Marco Tin Win (born 22 April 1960) is a Myanmar-born prelate of the Catholic Church who was appointed Archbishop of Mandalay in April 2019.

Biography
Marco Tin Win was born in Mon Hla in the district of Shwebo, Myanmar, on 22 April 1960. He studied philosophy and theology at Saint Joseph’s Major Seminary in Yangon. He was ordained a priest on 22 September 1987. He earned a doctorate in philosophy from the Pontifical Urban University, Rome.
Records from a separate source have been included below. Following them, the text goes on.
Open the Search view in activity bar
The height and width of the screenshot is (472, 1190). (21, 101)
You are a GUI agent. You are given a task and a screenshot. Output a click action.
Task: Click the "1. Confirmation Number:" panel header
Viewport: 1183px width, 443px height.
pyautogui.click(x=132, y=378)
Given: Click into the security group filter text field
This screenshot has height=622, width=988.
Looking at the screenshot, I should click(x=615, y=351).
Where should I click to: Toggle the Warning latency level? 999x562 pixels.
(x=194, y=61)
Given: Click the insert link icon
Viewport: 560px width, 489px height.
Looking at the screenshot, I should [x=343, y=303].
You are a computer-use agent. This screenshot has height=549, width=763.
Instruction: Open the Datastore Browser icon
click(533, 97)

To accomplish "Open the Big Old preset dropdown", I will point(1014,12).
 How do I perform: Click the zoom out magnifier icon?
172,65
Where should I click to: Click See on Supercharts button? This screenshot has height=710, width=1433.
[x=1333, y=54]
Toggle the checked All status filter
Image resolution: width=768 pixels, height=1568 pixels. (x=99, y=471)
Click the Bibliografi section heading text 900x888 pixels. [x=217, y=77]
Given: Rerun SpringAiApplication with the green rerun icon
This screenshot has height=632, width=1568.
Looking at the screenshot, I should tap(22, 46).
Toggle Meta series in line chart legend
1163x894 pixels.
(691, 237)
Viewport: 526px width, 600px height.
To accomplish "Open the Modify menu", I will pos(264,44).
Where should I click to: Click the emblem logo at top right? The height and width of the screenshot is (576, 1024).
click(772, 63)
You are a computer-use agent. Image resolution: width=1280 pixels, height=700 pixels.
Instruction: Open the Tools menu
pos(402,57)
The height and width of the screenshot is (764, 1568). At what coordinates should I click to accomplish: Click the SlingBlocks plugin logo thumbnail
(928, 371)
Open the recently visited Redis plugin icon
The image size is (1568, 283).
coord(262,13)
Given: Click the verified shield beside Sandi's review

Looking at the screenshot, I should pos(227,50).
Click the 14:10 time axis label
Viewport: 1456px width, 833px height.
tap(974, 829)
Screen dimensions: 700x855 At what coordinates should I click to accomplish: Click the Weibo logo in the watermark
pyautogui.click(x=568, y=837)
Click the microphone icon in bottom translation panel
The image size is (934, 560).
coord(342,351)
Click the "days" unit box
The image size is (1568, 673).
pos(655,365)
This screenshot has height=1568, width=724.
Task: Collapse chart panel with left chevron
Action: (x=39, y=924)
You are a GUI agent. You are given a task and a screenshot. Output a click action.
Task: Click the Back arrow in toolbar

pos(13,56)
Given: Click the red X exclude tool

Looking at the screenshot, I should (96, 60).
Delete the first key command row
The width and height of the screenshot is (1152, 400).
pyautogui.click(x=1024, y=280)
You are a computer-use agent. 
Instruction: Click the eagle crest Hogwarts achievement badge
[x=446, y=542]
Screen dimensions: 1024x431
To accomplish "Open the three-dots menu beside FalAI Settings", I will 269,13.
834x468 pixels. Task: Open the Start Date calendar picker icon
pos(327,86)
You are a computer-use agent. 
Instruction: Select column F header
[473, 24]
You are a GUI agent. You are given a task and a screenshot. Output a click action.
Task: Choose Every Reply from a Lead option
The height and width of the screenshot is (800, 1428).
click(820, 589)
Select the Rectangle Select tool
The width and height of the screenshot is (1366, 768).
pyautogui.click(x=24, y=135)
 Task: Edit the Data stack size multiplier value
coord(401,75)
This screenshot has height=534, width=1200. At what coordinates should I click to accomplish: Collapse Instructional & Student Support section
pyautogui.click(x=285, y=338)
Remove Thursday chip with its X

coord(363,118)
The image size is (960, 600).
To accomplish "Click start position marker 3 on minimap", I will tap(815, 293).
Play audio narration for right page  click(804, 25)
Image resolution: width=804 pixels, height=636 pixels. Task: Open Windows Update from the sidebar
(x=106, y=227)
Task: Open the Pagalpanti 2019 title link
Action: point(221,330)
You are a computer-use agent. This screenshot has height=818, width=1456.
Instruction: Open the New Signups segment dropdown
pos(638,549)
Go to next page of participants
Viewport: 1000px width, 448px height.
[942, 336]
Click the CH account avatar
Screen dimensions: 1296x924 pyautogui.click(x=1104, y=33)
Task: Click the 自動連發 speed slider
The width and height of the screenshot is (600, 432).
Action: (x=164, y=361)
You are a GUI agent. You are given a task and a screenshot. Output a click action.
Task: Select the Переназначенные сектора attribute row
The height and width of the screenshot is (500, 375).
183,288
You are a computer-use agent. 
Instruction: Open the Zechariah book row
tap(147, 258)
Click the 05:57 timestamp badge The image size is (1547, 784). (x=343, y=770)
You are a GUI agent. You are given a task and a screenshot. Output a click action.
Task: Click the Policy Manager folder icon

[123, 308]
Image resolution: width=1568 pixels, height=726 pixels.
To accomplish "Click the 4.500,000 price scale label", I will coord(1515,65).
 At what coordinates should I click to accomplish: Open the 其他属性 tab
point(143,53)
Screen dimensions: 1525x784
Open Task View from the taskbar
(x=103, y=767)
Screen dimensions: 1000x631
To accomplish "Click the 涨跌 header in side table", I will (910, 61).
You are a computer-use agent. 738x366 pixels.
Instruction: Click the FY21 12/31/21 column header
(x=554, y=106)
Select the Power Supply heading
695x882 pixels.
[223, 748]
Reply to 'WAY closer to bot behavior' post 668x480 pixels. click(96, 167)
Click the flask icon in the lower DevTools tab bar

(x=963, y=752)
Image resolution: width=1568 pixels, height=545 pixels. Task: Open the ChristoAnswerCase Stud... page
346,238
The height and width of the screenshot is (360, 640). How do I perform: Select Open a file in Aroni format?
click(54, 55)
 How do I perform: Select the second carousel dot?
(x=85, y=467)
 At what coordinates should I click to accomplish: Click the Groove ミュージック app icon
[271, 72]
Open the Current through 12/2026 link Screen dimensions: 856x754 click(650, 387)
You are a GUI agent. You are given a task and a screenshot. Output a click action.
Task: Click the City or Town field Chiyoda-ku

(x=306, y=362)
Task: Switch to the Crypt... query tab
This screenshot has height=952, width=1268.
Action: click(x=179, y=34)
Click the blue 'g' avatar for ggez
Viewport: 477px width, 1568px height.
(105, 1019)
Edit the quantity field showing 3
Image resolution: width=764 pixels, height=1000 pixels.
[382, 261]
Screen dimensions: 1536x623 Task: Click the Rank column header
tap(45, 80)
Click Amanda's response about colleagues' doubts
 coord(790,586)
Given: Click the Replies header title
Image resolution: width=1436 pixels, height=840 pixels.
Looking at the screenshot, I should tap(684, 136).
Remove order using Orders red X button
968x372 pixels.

He has held a number of pastoral and administrative roles, including diocesan director for interreligious dialogue, rector of the Saint Thomas Preparatory Seminary of Mandalay, diocesan bursar, parish priest of the parish of Mary Help of Christians in Sagaing, and executive secretary of the Episcopal Conference of Yangon. He also held administrative positions with the Episcopal Conference of Burma. He has also worked to establish good relationships with other religious groups, including Muslims, Buddhists, and Hindus. He was secretary of the Office of Inter-Religious Dialogue of the Episcopal Conference as well.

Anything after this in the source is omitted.